THE DATA
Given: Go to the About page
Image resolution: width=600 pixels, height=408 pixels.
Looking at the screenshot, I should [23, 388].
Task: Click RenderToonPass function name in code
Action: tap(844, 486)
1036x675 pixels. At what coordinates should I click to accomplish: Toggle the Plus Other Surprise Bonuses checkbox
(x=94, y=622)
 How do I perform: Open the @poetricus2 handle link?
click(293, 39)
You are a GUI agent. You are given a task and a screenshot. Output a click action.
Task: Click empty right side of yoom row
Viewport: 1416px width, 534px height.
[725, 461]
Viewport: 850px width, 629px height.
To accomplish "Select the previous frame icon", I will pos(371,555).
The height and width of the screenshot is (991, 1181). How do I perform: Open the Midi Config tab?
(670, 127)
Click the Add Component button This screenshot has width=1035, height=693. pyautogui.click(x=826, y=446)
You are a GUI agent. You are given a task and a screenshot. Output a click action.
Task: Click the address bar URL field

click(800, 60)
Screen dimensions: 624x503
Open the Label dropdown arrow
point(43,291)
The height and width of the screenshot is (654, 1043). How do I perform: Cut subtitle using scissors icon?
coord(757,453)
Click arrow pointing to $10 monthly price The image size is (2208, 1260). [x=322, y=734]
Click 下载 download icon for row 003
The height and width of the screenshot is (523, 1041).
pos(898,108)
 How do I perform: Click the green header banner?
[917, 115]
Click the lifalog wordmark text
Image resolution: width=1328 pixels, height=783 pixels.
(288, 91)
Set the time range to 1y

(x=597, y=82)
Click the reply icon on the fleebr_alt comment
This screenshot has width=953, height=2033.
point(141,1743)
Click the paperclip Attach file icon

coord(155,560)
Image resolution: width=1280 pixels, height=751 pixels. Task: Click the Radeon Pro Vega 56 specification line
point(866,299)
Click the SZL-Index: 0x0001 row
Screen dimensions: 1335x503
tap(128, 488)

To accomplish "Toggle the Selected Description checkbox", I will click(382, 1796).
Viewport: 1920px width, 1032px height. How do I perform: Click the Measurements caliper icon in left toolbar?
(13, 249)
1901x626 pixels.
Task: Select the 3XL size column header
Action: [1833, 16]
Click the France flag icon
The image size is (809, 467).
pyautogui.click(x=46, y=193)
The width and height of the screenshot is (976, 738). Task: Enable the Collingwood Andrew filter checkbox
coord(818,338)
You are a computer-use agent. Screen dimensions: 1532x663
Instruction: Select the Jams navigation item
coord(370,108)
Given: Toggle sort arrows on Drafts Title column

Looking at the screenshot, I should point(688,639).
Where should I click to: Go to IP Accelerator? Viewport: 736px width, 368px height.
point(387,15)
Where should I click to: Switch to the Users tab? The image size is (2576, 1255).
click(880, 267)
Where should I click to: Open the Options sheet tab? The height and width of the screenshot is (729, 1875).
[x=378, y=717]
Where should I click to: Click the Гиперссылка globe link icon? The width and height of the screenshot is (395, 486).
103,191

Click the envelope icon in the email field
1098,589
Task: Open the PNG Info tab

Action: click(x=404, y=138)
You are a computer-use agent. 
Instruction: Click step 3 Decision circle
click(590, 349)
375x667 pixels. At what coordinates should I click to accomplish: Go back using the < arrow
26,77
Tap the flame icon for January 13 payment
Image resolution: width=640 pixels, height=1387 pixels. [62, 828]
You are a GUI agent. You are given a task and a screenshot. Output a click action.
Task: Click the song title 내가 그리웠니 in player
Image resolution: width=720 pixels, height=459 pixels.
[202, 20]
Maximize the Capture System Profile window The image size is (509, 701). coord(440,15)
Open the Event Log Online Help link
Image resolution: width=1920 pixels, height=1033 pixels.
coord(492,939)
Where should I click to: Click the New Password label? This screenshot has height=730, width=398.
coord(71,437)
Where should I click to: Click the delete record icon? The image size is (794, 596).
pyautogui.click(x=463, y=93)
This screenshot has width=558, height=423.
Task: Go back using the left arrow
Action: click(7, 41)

DESCRIPTION OF THE TASK
Nothing in the material should be left out; output it exactly.

RESULT OF THE TASK
Given: Go to the About page
Image resolution: width=600 pixels, height=408 pixels.
Looking at the screenshot, I should [23, 388].
Task: Click RenderToonPass function name in code
Action: tap(844, 486)
1036x675 pixels. At what coordinates should I click to accomplish: Toggle the Plus Other Surprise Bonuses checkbox
(x=94, y=622)
 How do I perform: Open the @poetricus2 handle link?
click(293, 39)
You are a GUI agent. You are given a task and a screenshot. Output a click action.
Task: Click empty right side of yoom row
Viewport: 1416px width, 534px height.
[725, 461]
Viewport: 850px width, 629px height.
To accomplish "Select the previous frame icon", I will pos(371,555).
The height and width of the screenshot is (991, 1181). How do I perform: Open the Midi Config tab?
(670, 127)
Click the Add Component button This screenshot has width=1035, height=693. pyautogui.click(x=826, y=446)
You are a GUI agent. You are given a task and a screenshot. Output a click action.
Task: Click the address bar URL field

click(800, 60)
Screen dimensions: 624x503
Open the Label dropdown arrow
point(43,291)
The height and width of the screenshot is (654, 1043). How do I perform: Cut subtitle using scissors icon?
coord(757,453)
Click arrow pointing to $10 monthly price The image size is (2208, 1260). [x=322, y=734]
Click 下载 download icon for row 003
The height and width of the screenshot is (523, 1041).
pos(898,108)
 How do I perform: Click the green header banner?
[917, 115]
Click the lifalog wordmark text
Image resolution: width=1328 pixels, height=783 pixels.
(288, 91)
Set the time range to 1y

(x=597, y=82)
Click the reply icon on the fleebr_alt comment
This screenshot has width=953, height=2033.
point(141,1743)
Click the paperclip Attach file icon

coord(155,560)
Image resolution: width=1280 pixels, height=751 pixels. Task: Click the Radeon Pro Vega 56 specification line
point(866,299)
Click the SZL-Index: 0x0001 row
Screen dimensions: 1335x503
tap(128, 488)

To accomplish "Toggle the Selected Description checkbox", I will click(382, 1796).
Viewport: 1920px width, 1032px height. How do I perform: Click the Measurements caliper icon in left toolbar?
(13, 249)
1901x626 pixels.
Task: Select the 3XL size column header
Action: [1833, 16]
Click the France flag icon
The image size is (809, 467).
pyautogui.click(x=46, y=193)
The width and height of the screenshot is (976, 738). Task: Enable the Collingwood Andrew filter checkbox
coord(818,338)
You are a computer-use agent. Screen dimensions: 1532x663
Instruction: Select the Jams navigation item
coord(370,108)
Given: Toggle sort arrows on Drafts Title column

Looking at the screenshot, I should point(688,639).
Where should I click to: Go to IP Accelerator? Viewport: 736px width, 368px height.
point(387,15)
Where should I click to: Switch to the Users tab? The image size is (2576, 1255).
click(880, 267)
Where should I click to: Open the Options sheet tab? The height and width of the screenshot is (729, 1875).
[x=378, y=717]
Where should I click to: Click the Гиперссылка globe link icon? The width and height of the screenshot is (395, 486).
103,191

Click the envelope icon in the email field
1098,589
Task: Open the PNG Info tab

Action: click(x=404, y=138)
You are a computer-use agent. 
Instruction: Click step 3 Decision circle
click(590, 349)
375x667 pixels. At what coordinates should I click to accomplish: Go back using the < arrow
26,77
Tap the flame icon for January 13 payment
Image resolution: width=640 pixels, height=1387 pixels. [62, 828]
You are a GUI agent. You are given a task and a screenshot. Output a click action.
Task: Click the song title 내가 그리웠니 in player
Image resolution: width=720 pixels, height=459 pixels.
[202, 20]
Maximize the Capture System Profile window The image size is (509, 701). coord(440,15)
Open the Event Log Online Help link
Image resolution: width=1920 pixels, height=1033 pixels.
coord(492,939)
Where should I click to: Click the New Password label? This screenshot has height=730, width=398.
coord(71,437)
Where should I click to: Click the delete record icon? The image size is (794, 596).
pyautogui.click(x=463, y=93)
This screenshot has width=558, height=423.
Task: Go back using the left arrow
Action: click(7, 41)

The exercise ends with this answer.